#### Goal of the exercise:
Quote the lines below from the one containing "Image resolution: width=975" to the final line, both ends included; exclude the pictures.

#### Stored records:
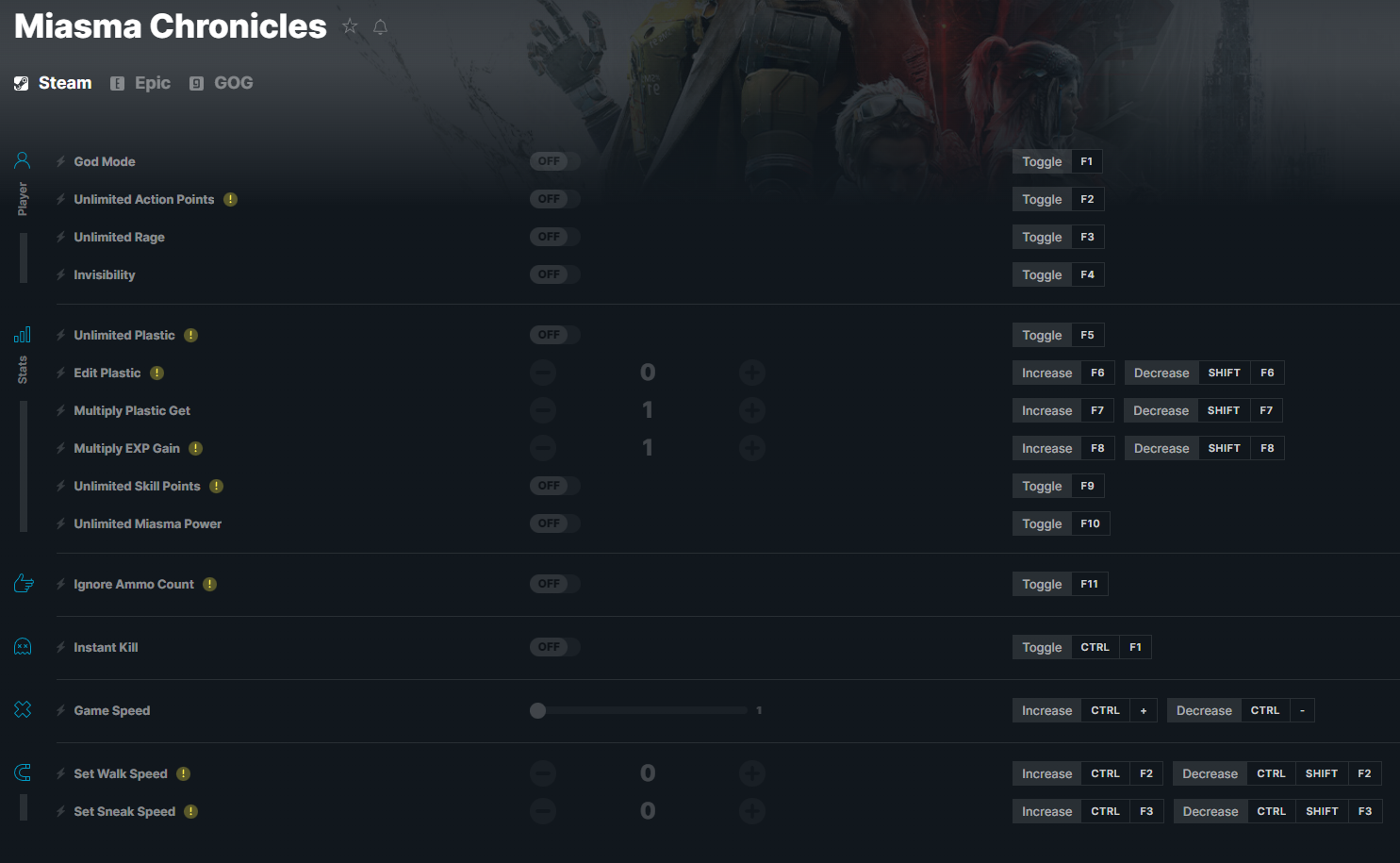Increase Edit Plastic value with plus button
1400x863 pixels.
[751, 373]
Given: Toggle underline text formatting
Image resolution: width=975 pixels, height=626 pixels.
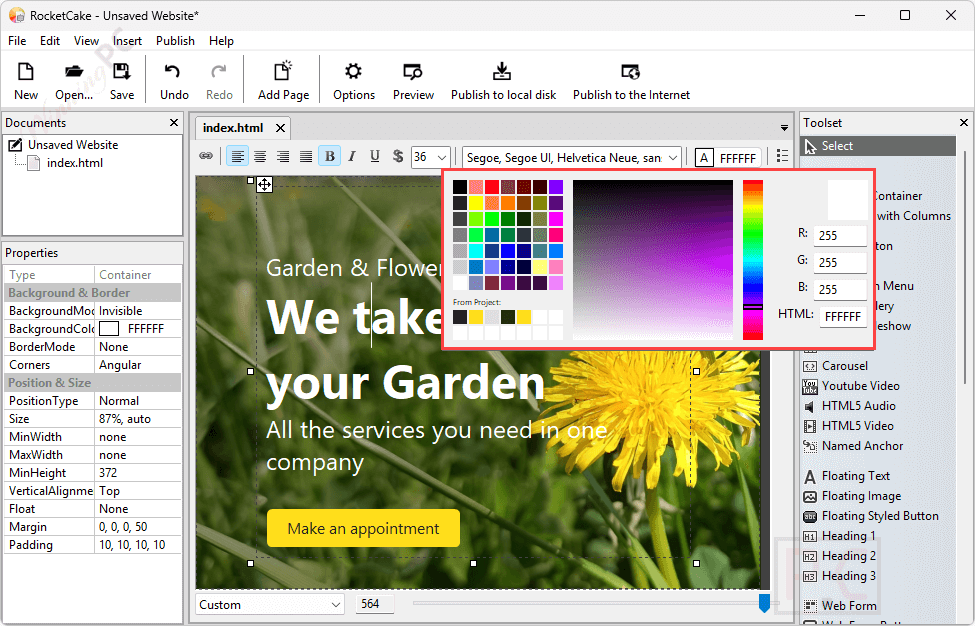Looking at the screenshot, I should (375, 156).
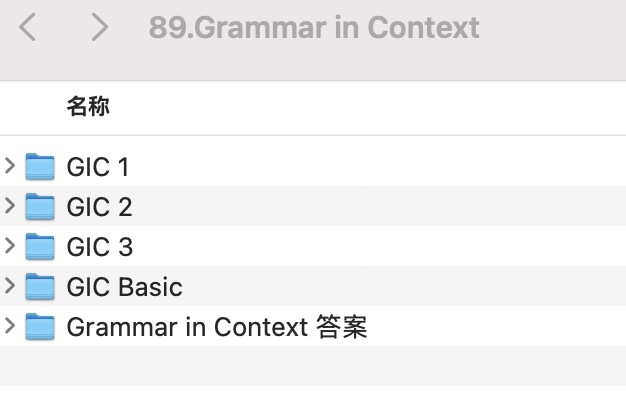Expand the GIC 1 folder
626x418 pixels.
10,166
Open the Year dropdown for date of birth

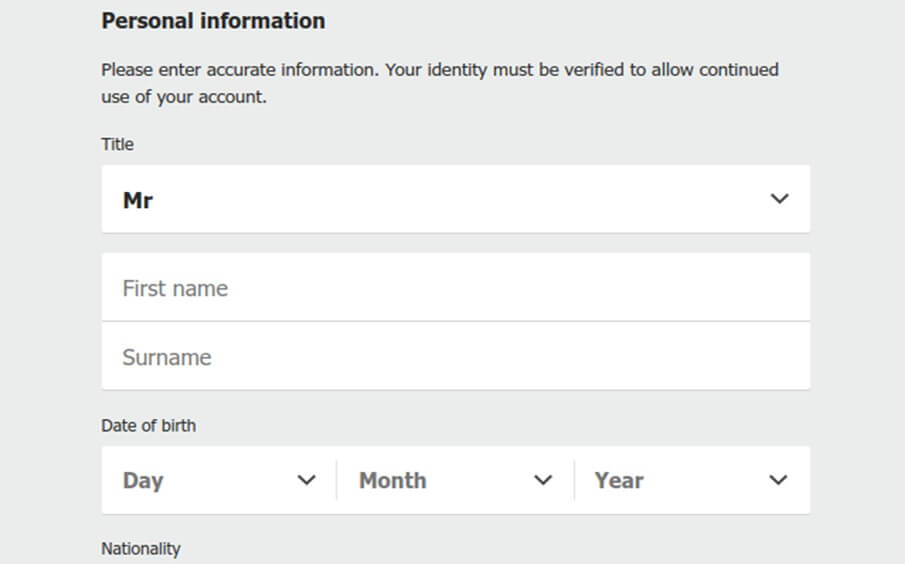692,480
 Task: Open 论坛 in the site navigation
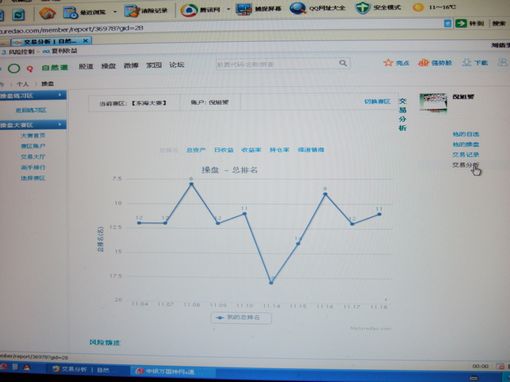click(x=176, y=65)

#### Task answer:
Image resolution: width=975 pixels, height=626 pixels.
Looking at the screenshot, I should (375, 156).
Expand the GIC 1 folder
626x418 pixels.
10,166
Open the Year dropdown for date of birth

692,480
 Task: Open 论坛 in the site navigation
click(x=176, y=65)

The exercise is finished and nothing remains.